Given the sample xml below:
<_Document>
<_Data1> 'foo'
<_SubData1> 'bar1' </_SubData1>
<_SubData2> 'bar2' </_SubData2>
<_SubData3> 'bar3' </_SubData3>
</_Data1>
</_Document>
I want to capture each SubData value and update it with the Data1 value in a dictionary and then append that value to a list. Such that the output would look something like:
[{Data1: 'foo', SubData1: 'bar1'}, {Data1: 'foo', SubData2: 'bar2'}, {Data1: 'foo', SubData3: 'bar3'}]
My code is:
from lxml import etree
import re
new_records = []
for child in root.iter('_Document'): #finding all children with each 'Document' string
for top_data in child.iter(): #iterating through the entirety of each 'Document' sections tags and text.
if "Data" in top_data.tag:
for data in top_data:
rec = {}
if data.text is not None and data.text.isspace() is False: #avoiding NoneTypes and empty data.
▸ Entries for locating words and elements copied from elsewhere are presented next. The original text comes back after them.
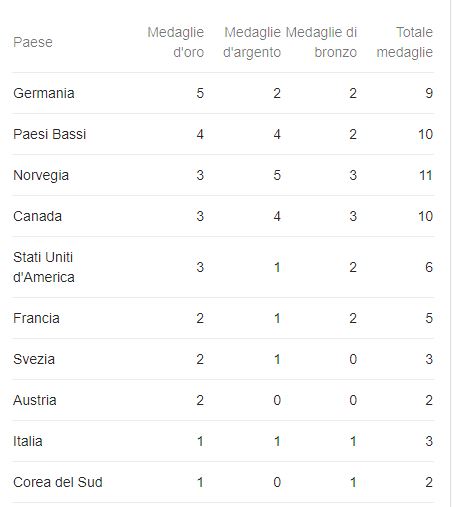
Task: Select the Medaglie d'oro column header
Action: [x=176, y=42]
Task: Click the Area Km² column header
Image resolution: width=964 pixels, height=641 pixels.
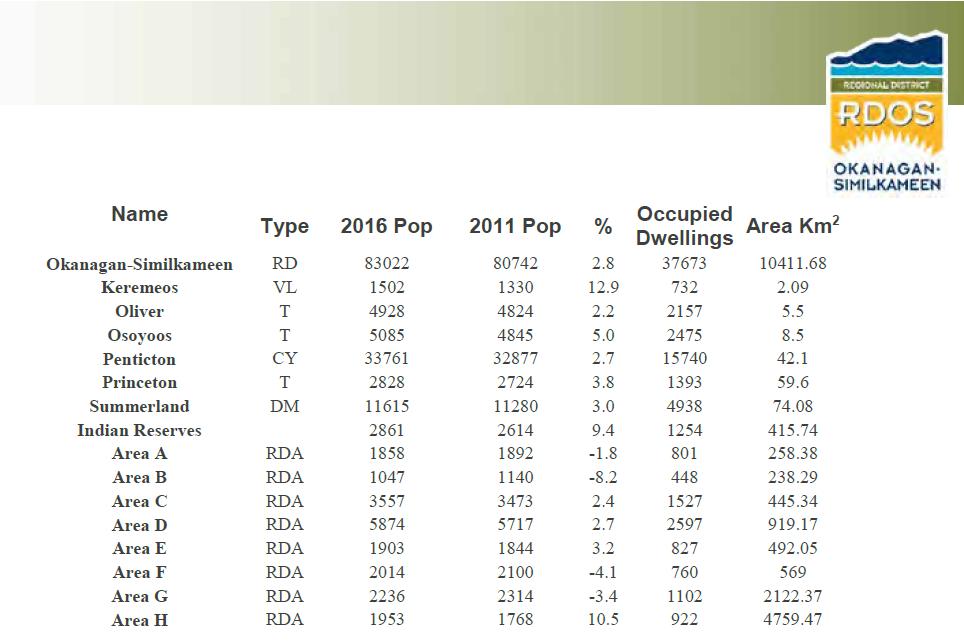Action: 792,226
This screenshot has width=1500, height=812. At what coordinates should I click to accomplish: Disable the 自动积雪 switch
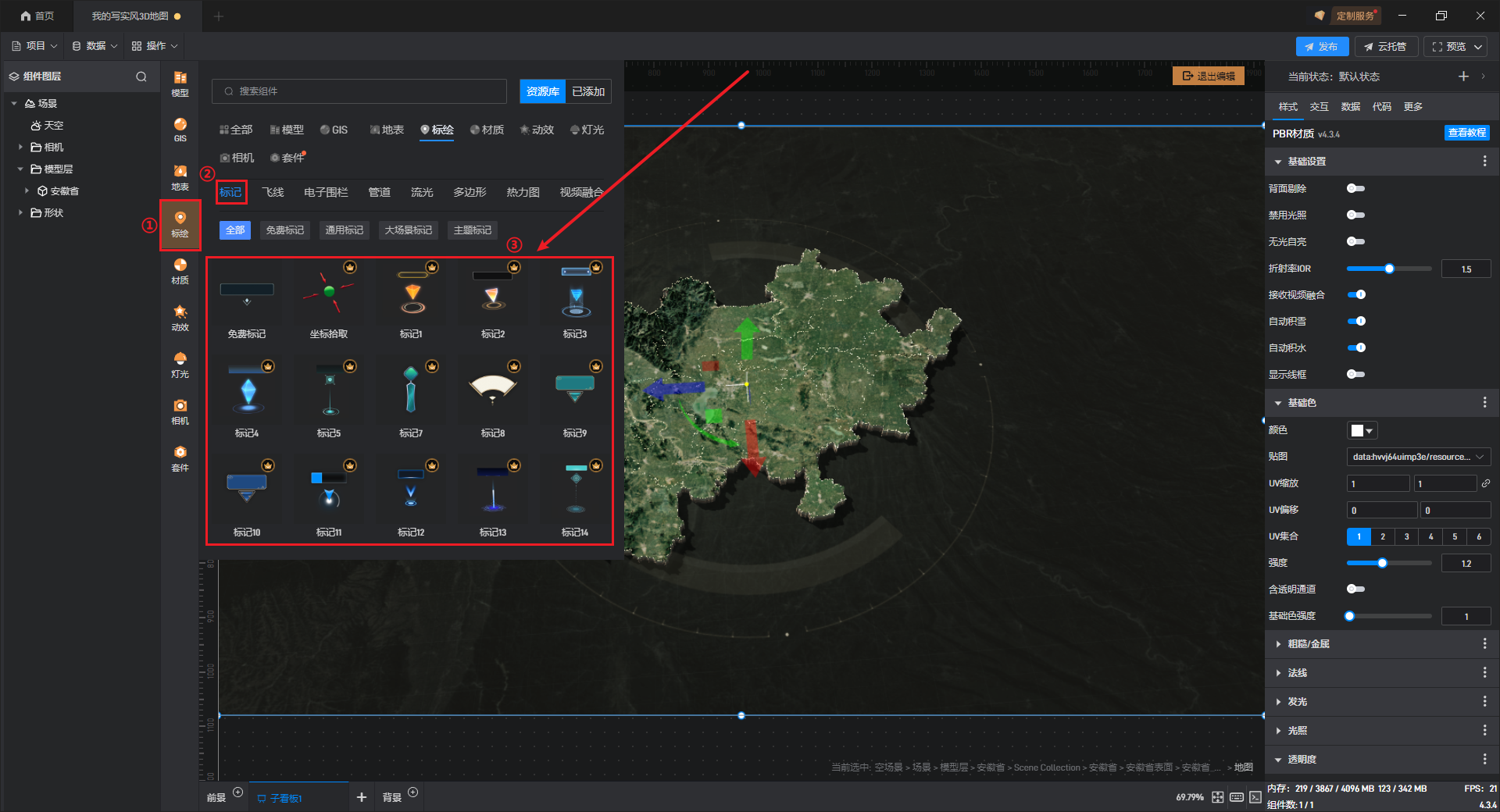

g = data.tag.strip("_") #cleaning up the tag
rec[g] = data.text.replace("\n", " ") #cleaning up the value
for b in re.finditer(r'^_SubData', data.tag): #searching through each 'SubData' contained in a given tag.
for subdata in data:
subdict = {}
if subdata.text is not None: #again preventing NoneTypes
z = subdata.tag.strip("_") #tag cleaning
subdict[z] = subdata.text.replace("\n", " ") #text cleaning
rec.update(subdict) #update the data record dictionary with the subdata
new_records.append(rec) #appending to the list
This, unfortunately, outputs:
[{Data1: 'foo', SubData3: 'bar3'}]
As it only updates and appends the final update of the dictionary.
I've tried different varieties of this including initializing a list after the first 'if' statement in the second for loop to append after each loop pass, but that required quite a bit of clean up at the end to get through the nesting it would cause. I've also tried initializing empty dictionaries outside of the loops to update to preserve the previous updates and append that way.
I'm curious if there is some functionality of lxml that I've missed or a more pythonic approach to get the desired output.